Copyright © 2016-2017 W3C® (MIT, ERCIM, Keio, Beihang). W3C liability, trademark and permissive document license rules apply.
This document discusses the following issue: as Portable Web Publications (PWP) can exist in different states, it should be possible to locate a PWP or resource within a PWP using a transparent locator that doesn't need to know which state the PWP is in, thus keeping in line with the goal of the PWP draft specification.
This section describes the status of this document at the time of its publication. Other documents may supersede this document. A list of current W3C publications and the latest revision of this technical report can be found in the W3C technical reports index at https://www.w3.org/TR/.
This is an early draft, expect this document to change much and often.
This document was published by the Digital Publishing Interest Group as an Editor's Draft.
Comments regarding this document are welcome. Please send them to public-digipub-ig@w3.org (archives).
Publication as an Editor's Draft does not imply endorsement by the W3C Membership. This is a draft document and may be updated, replaced or obsoleted by other documents at any time. It is inappropriate to cite this document as other than work in progress.
This document was produced by a group operating under the W3C Patent Policy. The group does not expect this document to become a W3C Recommendation. W3C maintains a public list of any patent disclosures made in connection with the deliverables of the group; that page also includes instructions for disclosing a patent. An individual who has actual knowledge of a patent which the individual believes contains Essential Claim(s) must disclose the information in accordance with section 6 of the W3C Patent Policy.
This document is governed by the 1 March 2019 W3C Process Document.
On a conceptual level the PWP processor ensures that the reading system can consider the content of a PWP as if all its resources were available via the canonical locator of the PWP online.
A server can be configured in multiple ways to serve the various states of a PWP, possibly respond to content negotations, etc. This specification does not require any particular configuration.
To be more exact, a locator is always a resource locator. This resource part is implied, but omitted for brevity.
There is no requirement whereby the canonical locator must be different from the locator of the published, unpacked state of the PWP.
In practice, it may be possible to define several different PWP packaging formats, in which case there may be several state locators referring to packages. Their treatment, from the point of view of this document, are identical, hence this document is restricted to a single locator of this type. Also the precise treatment of specific packaging formats (unpacking algorithms, etc.) are not relevant for this document.
The precise definition of a manifest should also specify how different manifest items are combined during this operation. For the purpose of this document it is only required, that:
A PWP is published on the server.
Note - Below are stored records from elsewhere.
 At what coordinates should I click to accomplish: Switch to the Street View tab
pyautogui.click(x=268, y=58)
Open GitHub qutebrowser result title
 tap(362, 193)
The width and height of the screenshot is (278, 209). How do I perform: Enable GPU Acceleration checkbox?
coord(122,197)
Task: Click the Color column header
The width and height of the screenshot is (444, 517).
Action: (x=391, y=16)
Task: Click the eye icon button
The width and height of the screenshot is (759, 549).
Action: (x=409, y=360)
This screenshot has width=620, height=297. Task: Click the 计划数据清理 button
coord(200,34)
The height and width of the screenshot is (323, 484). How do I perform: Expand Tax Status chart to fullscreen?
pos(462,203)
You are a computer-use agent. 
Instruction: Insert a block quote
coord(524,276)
This PWP includes the resource for an image of the Mona Lisa, and it is published in at least one of the different states:
https://example.org/books/1/
:
in this setup, the image of the Mona Lisa has the URL https://example.org/books/1/img/mona_lisa.jpg
.
This is the absolute locator of the image in this state.
https://example.org/packed-books/1/package.pwp
.
This is the absolute locator of the PWP in this state.
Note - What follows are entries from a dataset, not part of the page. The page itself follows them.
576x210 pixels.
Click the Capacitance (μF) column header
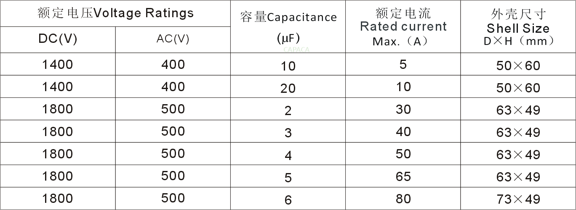pyautogui.click(x=288, y=27)
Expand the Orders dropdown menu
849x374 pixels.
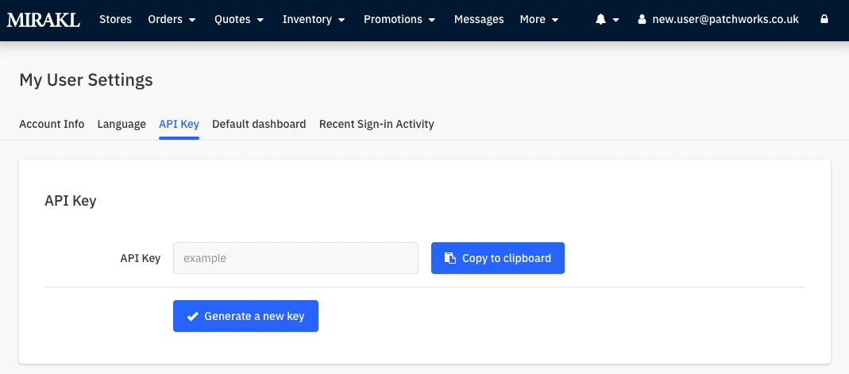pos(172,19)
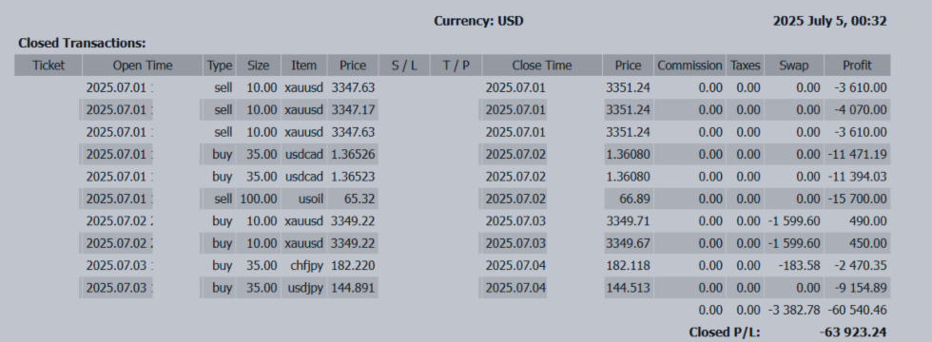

There may be other states, mostly similarly packed states but using a different archiving technology (e.g., tar.gz
).
Their treatments are similar; we will not consider them in what follows because it does not change the various considerations.
The published PWP is assigned a canonical locator, e.g., the URL https://example.org/published-books/1
.
Reflecting the unpacked state in terms of (file) structure the canonical locator of the Mona Lisa image is https://example.org/published-books/1/img/mona_lisa.jpg
.
As the example shows, the exact URL string of the canonical locator may be structurally different from the PWP locators, i.e., it is not necessarily a substring of one or the other. The canonical locator may be identical to the PWP locator of the unpacked state, but not necessarily.
The translation, in practical terms, is that, whenever possible,
the canonical locator should be used when referring to the publishedPWP in, e.g., annotations.
This is also true for URL-s derived from the canonical locator, like https://example.org/published-books/1/img/mona_lisa.jpg
.
The functionalities of the processor can be divided into two steps:
The complete manifest of a PWP (which contains a number of items that are required by the PWP to operate properly) MUST include both the canonical locator as well as all available state locators. Consequently, in order to retrieve the state locators, the PWP must first retrieve the PWP manifest using the canonical locator; once this has been achieved, the state locators are readily available.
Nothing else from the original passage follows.